━━━━━ Vorliegender Text

Kaum waren im September 2006 die sechs Abgeordneten um Udo Pastörs in den Landtag eingezogen, verkündeten sie, sich im Juni 2007 als »einzig authentische Anti-Globalisierungspartei« für Volk und Vaterland einsetzen zu wollen.

Die NPD sei die erste rechtsextreme Partei, die wegen der sozialen Krise eine »programmatisch-strategische Wende« eingeleitet habe, sagt der Parteienforscher Richard Stöss. Der Wandel setzte bereits mit der Wahl Udo Voigts zum Bundesvorsitzenden im Jahr 1996 ein. Auch Mitglieder des Bundesvorstands, die aus der Jugendorganisation »Junge Nationaldemokarten« (JN) kamen, begannen, soziale Fragen aufzugreifen, versuchten, sich in den Kommunen besser zu verankern und die Zusammenarbeit mit den »freien Kameraden« in der Partei voranzutreiben. In einem Interview mit der neurechten Wochenzeitung Junge Freiheit sagte Voigt 2004: »Im übrigen interessiert die Leute auf der Straße nicht der Holocaust, sondern die Alltagsprobleme, wie etwa Hartz IV (…) Die NPD ist bestrebt, die Menschen dort abzuholen, wo sie sich geistig befinden.«

Einst versuchten die Rechtsextremisten, mit einem vermeintlich bürgerlich christlich-konservativen Programm zu gefallen, heute bemühen sie sich um einen revolutionären Gestus und darum, mit einem »nationalen Sozialismus« gegen den »real existierenden Liberalismus der Globalisierung« anzukommen.

━━━━━━━━━━
━━━━━ Einträge

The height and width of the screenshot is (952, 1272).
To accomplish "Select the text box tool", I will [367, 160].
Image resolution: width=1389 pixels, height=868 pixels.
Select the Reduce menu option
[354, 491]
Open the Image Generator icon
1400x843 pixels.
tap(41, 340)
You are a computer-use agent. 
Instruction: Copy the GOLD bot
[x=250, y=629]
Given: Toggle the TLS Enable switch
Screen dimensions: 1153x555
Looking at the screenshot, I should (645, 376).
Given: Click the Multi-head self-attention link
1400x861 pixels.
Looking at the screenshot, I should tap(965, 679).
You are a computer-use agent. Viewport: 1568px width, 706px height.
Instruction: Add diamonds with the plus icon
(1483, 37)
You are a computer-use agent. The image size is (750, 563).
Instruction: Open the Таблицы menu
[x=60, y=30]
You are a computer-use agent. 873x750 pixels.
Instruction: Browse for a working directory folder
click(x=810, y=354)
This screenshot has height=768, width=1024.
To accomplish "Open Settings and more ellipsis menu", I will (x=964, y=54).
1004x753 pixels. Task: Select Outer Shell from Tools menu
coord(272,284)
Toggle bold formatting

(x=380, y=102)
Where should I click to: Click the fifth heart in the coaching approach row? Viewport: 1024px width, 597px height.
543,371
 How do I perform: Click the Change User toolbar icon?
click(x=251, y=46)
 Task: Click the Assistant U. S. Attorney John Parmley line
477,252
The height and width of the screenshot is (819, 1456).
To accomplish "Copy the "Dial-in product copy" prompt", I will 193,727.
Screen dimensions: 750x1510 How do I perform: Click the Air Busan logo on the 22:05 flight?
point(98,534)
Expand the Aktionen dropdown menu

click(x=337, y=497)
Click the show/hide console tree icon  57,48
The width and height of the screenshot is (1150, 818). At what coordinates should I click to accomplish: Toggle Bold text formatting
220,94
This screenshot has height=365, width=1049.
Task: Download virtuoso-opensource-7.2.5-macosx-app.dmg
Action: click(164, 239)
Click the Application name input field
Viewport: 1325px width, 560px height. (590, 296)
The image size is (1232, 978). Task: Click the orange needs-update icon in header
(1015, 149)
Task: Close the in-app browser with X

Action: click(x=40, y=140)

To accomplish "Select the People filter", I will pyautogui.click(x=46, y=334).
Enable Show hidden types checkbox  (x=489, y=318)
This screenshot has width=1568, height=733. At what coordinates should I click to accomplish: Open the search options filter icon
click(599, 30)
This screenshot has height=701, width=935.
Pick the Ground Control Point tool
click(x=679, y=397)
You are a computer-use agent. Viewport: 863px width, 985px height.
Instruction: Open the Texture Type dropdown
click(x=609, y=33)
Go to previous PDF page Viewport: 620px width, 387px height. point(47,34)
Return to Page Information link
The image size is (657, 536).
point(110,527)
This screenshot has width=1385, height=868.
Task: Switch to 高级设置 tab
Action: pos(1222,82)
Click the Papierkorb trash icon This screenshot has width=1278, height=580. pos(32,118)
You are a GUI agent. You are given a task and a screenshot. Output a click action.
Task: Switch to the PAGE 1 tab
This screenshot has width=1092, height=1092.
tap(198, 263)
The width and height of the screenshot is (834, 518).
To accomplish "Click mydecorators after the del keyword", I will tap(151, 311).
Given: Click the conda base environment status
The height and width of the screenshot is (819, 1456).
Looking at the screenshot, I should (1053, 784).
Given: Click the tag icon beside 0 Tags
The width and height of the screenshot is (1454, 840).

━━━━━━━━━━

Aufgaben:
a – Übersetze diesen Satz aus dem Text über die NPD ins Englische: „Der Wandel setzte bereits mit der Wahl Udo Voigts zum Bundesvorsitzenden im Jahr 1996 ein.“
b – Gib den Abschnitt aus dem Text über die NPD unverändert zurück. Beginne bei den Worten „Kaum waren im“ und höre nach „einsetzen zu wollen.“ auf.
c – Wie viele Abgeordnete zogen laut dem Text über die NPD im September 2006 in den Landtag ein?

Antworten je Aufgabe:
a – The change had already begun with the election of Udo Voigt as federal chairman in 1996.

b –
Kaum waren im September 2006 die sechs Abgeordneten um Udo Pastörs in den Landtag eingezogen, verkündeten sie, sich im Juni 2007 als »einzig authentische Anti-Globalisierungspartei« für Volk und Vaterland einsetzen zu wollen.

c – Sechs Abgeordnete um Udo Pastörs.